How To Think About Measurability in $\mathbb{R}$

Question

How do Platonist-leaning mathematicians think about the measurability/non-measurability of subsets of $X=\mathbb{R}\cap [0,1]$? For clarity, let's use "size" for the informal concept of length/area/volume, and "measure" for usual formalized version of this concept. In the context of subsets of $X$, would most mathematicians agree, disagree or have no opinion about the following statements (feel free to just answer for yourself):

1. If a set is Lebesgue-measurable, then its size is its Lebesgue measure. If a set is not Lebesgue measurable, then it is completely meaningless to ask about its size.
2. Lebesgue measure has little or nothing to do with the intuitive notion of size. It is a purely formal concept, and there is no deep philosophical significance to a set being non-measurable.
3. Lebesgue measure is a correct but incomplete formalization of the notion of size. There are canonical extensions of Lebesgue measure that allow one to meaningfully talk about the size of certain non-Lebesgue-measurable sets.
4. For some sets, the question of their size is fundamentally meaningless. That is, there is absolutely no reasonable way to assign them a size, even if one extends beyond Lebesgue measure.
5. There are multiple, conflicting notions of "size" which are all compatible with Lebesgue measure. Some non-Lebesgue-measurable sets may be assigned different sizes, depending on which notion one has in mind.
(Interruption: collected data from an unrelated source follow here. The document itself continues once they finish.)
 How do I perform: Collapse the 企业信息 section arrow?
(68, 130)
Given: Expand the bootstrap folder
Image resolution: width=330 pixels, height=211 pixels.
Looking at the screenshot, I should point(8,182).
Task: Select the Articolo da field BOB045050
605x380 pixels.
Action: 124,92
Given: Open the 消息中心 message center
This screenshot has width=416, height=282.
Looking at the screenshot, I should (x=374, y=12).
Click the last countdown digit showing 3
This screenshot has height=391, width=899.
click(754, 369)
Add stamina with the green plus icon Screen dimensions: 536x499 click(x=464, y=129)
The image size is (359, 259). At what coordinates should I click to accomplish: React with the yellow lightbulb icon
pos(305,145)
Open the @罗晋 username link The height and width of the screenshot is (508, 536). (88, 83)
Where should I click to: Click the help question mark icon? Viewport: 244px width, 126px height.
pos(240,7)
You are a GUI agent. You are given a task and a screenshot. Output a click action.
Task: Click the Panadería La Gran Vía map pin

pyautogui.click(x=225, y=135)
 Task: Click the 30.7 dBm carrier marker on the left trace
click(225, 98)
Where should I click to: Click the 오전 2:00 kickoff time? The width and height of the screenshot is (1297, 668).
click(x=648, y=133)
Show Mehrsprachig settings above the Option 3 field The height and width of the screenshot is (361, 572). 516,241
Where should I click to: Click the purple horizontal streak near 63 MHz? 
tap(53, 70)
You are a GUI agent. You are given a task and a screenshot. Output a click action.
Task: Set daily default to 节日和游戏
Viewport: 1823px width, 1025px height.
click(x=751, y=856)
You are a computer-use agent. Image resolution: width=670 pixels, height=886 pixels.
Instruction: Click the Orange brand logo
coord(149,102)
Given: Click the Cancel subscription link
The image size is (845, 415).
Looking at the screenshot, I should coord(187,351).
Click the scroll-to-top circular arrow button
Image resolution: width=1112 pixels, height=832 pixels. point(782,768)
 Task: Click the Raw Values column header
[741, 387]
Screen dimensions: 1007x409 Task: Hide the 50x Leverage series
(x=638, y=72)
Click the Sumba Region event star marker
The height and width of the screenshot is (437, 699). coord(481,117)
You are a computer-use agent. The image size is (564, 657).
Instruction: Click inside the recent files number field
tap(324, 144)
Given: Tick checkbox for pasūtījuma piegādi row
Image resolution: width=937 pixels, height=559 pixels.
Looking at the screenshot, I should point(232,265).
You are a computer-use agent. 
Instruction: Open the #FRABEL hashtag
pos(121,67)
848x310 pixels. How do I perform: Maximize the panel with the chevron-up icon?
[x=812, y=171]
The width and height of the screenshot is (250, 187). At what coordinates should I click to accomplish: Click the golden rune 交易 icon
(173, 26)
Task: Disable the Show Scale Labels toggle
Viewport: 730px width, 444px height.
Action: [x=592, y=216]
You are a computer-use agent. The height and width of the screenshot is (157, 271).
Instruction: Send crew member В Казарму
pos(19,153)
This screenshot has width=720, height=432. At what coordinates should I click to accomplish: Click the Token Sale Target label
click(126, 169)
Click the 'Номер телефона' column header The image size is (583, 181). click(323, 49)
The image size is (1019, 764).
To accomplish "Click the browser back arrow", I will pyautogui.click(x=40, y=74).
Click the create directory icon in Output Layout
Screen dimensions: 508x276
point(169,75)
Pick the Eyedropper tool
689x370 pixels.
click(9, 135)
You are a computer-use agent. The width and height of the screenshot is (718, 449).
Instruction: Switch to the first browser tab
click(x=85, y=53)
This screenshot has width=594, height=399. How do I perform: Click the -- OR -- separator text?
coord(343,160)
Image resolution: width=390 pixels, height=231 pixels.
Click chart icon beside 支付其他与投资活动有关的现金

Please feel free to add to this list, if you feel that something is missing!

Answer 1

I cannot talk for "Platonist-leaning mathematicians", but here is my take.

1. The Lebesgue measure $\lambda$ is determined on all Lebesgue-measurable sets if you prescribe that

   • $\lambda(X)=1$
   • $\lambda(\varnothing)=0$
   • $\lambda$ is translation-invariant
   • for a disjoint sequence $\{E_n\}\subset X$, $$\tag1\lambda(\bigcup_nE_n)=\sum_n\lambda(E_n).$$

So yes, if a set if Lebesgue measurable, its size is its Lebesgue measure. For non-measurable Lebesgue sets, one can easily define Lebesgue's outer measure (and its definition is fairly intuitive). But things like $(1)$ fail, so it is hard to defend that the outer measure of a (non-measurable) set is its size when things like joining two disjoint sets will give you a "size" that is not the sum of the sizes.

2. As (clearly, I hope!) said in 1, Lebesgue measure has everything to do with "size". It's defined in terms of "size" and extended logically from there.

3. One of those "canonical extensions" (I don't know what they are) of Lebesgue measure would have to assign measure to non-measurable sets that does not agree with Lebesgue's outer measure. So I cannot see where "meaningful" would come from: you would have a "size" of a set that does not agree with the size obtained by covering it with smaller and smaller segments. The latter is the notion of "size" on which all of Calculus is built, so you seem to be willing to stir quite a few things here (all of calculus, basically). How would this be "meaningful"?

4. Lebesgue measure is super-common-sense way to assign "size" to subsets of $X$, so I cannot imagine where you are going here.

5. "There are multiple, conflicting notions of "size" which are all compatible with Lebesgue measure". Don't agree. See 1.

The only "natural" way of assigning measure to non-Lebesgue-measurable sets is by denying the Axiom of Choice, using something like that Solovay Model. So now you have extended Lebesgue measure to all non-measurable sets. And you cannot exhibit any of them, because you don't have the Axiom of Choice. So now you have a "natural" measure on all subsets of $X$; all the sets of $X$ where this would make a difference are not accessible to you, and meanwhile you have broken huge parts of analysis by moving to an ad-hoc model of set theory that gives you something useless, at the cost of losing lots of useful things.